Quels sont tous les métiers de concepteur énumérés au début de l'entretien avec Roberto de Uña ?

• **TEXTE PRÉSENTÉ**
■ ■ ■ ■ ■ ■ ■
Chaque mois, MAF & Vous pose son micro sur le bureau d’un concepteur. Qu’il soit architecte, ingénieur, économiste, paysagiste ou encore architecte d’intérieur, il présente son activité et la vision qu’il en a.
Roberto de Uña, A6A

Il y a les plans sur la comète et ceux qui se réalisent. Lorsque Roberto, Michel et Antoine se rencontrent en école d’architecture, ils s’imaginent le rêve que serait une association et la constitution d’une agence. Construire des projets qu’ils dessinent ensemble, et pourquoi pas être publiés et primés !

Quelques années plus tard, ce rêve un peu fou est devenu leur réalité. Rencontre.

A6ABonjour Roberto, merci de participer à ce nouveau numéro de MAF & VOUS ! 

Merci à vous pour l’invitation. 

Avant de commencer, petite précision sur un détail qui s’entend mais ne se lit pas : vous avez un accent. 

Effectivement, difficile de le cacher ! 

J’ai grandi à Saragosse, en Espagne, et suis arrivé à Bordeaux en 2005 dans le cadre de ses études en école d’architecture.

C’est à cette occasion que j’ai rencontré mes associés. Notre envie de travailler ensemble s’est renforcée pendant un échange universitaire au Chili avec Antoine (Ragonneau, ndlr). 

De retour en France, Michel, Antoine et moi avons décidé de monter une association d’étudiants alors appelée Atelier 6. C’était une sorte de continuité de l’école de Bordeaux qui compte 5 ateliers répartis dans 5 bâtiments. Nous imaginions créer le sixième, en centre-ville, plus proche de là où nous habitions. 

C’est là que les choses sérieuses débutent ? 

A ce stade de l’histoire, nous intervenions surtout en renfort d’une agence basée à Royan, l’atelier Archipel, fondée par le père d’Antoine. Une super opportunité qui nous a payé le loyer et mis le pied à l’étrier ! 

Une fois diplômés, vous vous dîtes : montons notre agence ? 

Oui, enfin nous avons surtout enchaîné sur l’HMO dans la foulée. J’ai pu la faire dans l’agence basée à Royan, sur des projets pour lesquels nous étions intervenus dans le cadre de l’association. 

Aussi naturellement, nous avons décidé de créer une agence a peine sortis d’école. 

Lorsque l’on est jeune diplômé à la tête d’une agence tout aussi jeune, à quelle commande a-t-on accès ?

Normalement, assez restreinte ! Mais nous avons eu la chance de pouvoir nous associer souvent avec l’agence de Royan qui a tout de suite bien voulu nous « prêter » certaines références. Je me souviens bien de notre premier projet : il s’agissait de l’extension d’un cimetière situé au pied de l’Abbaye classée de Sablonceaux, datant du XIIème siècle.
■ ■ ■ ■ ■ ■ ■
• **LIGNES DE DONNÉES**
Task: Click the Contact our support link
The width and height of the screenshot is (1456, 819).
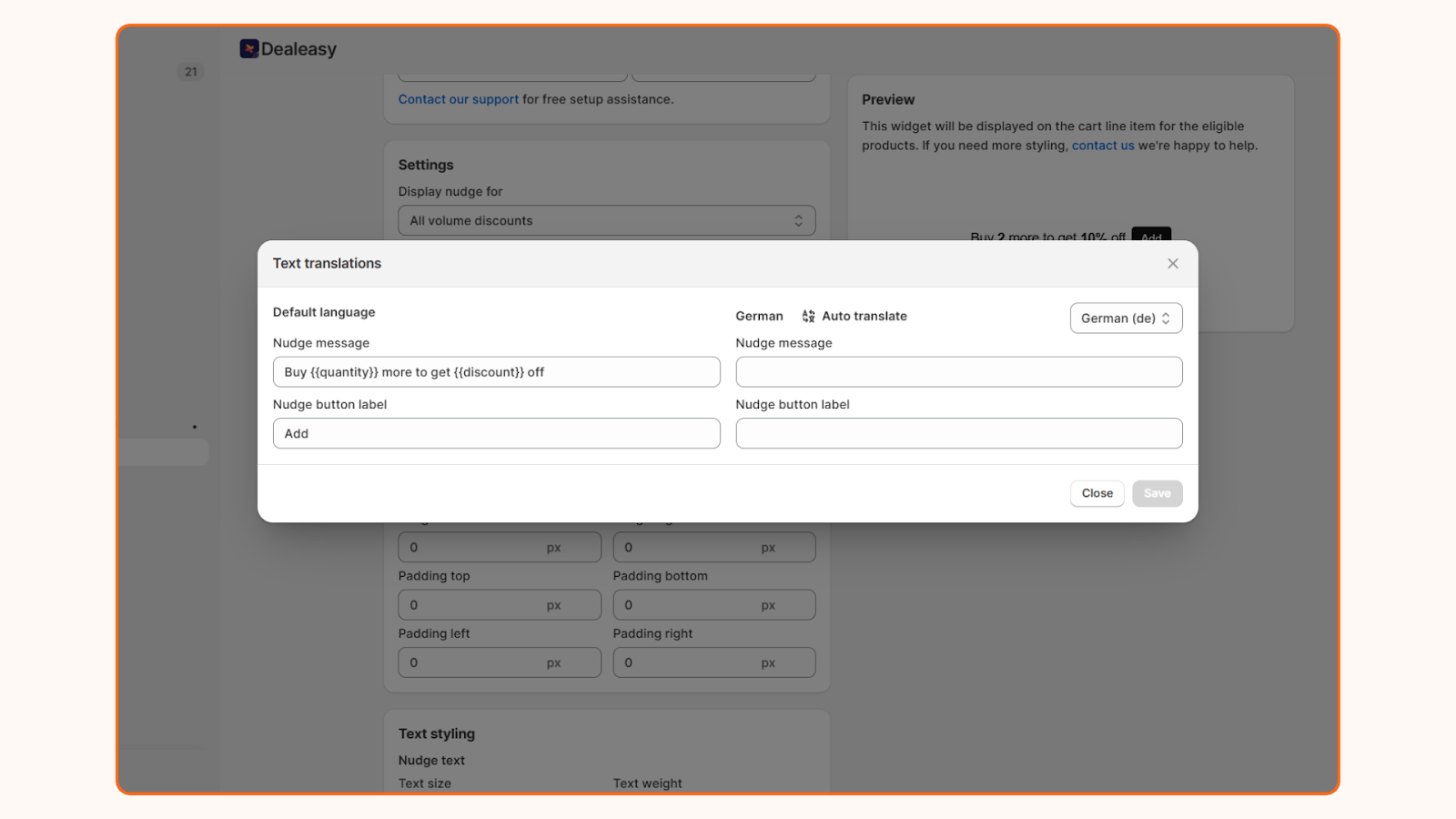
■ ■ ■ ■ ■ ■ ■
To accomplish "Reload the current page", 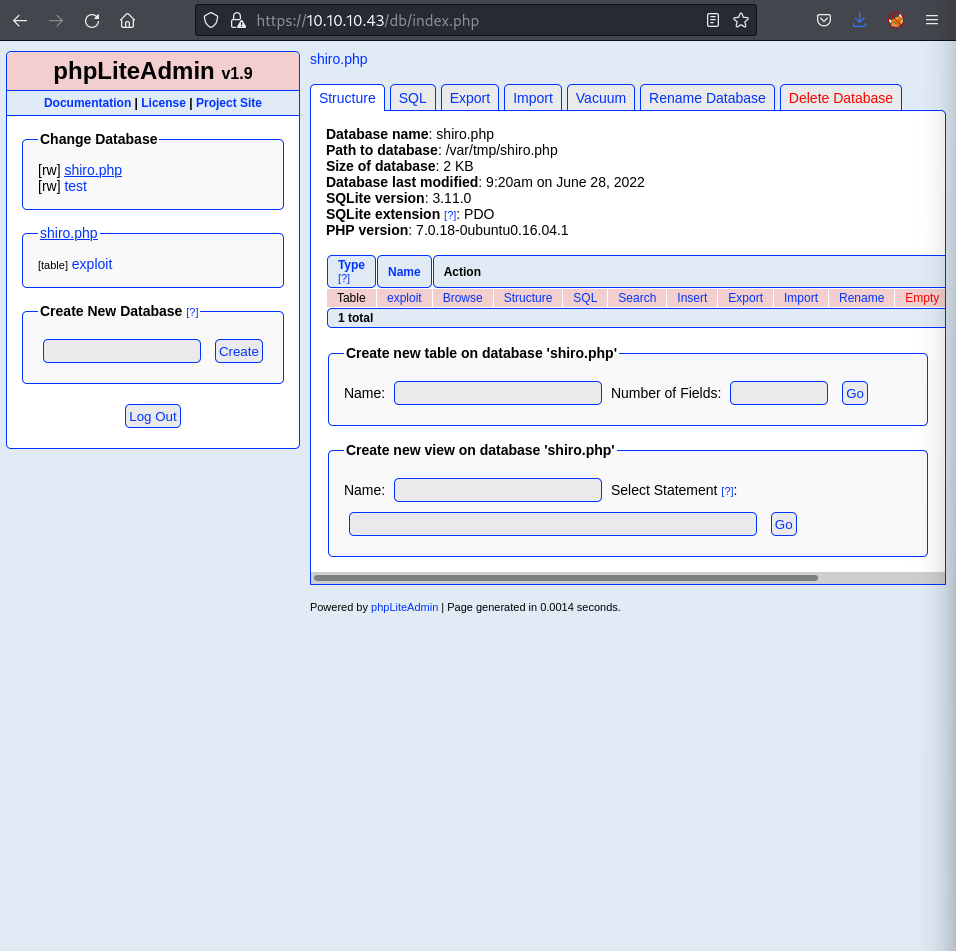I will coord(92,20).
■ ■ ■ ■ ■ ■ ■
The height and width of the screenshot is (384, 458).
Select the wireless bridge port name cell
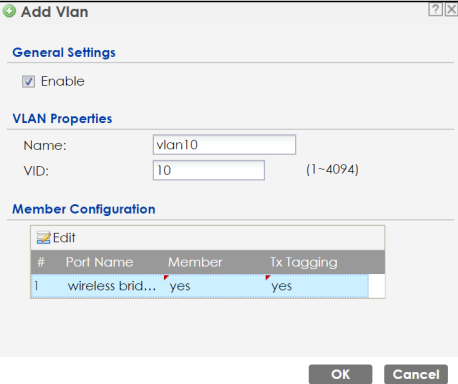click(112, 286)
■ ■ ■ ■ ■ ■ ■
• **SOLUTION PROPOSÉE**
Architecte, ingénieur, économiste, paysagiste et architecte d'intérieur.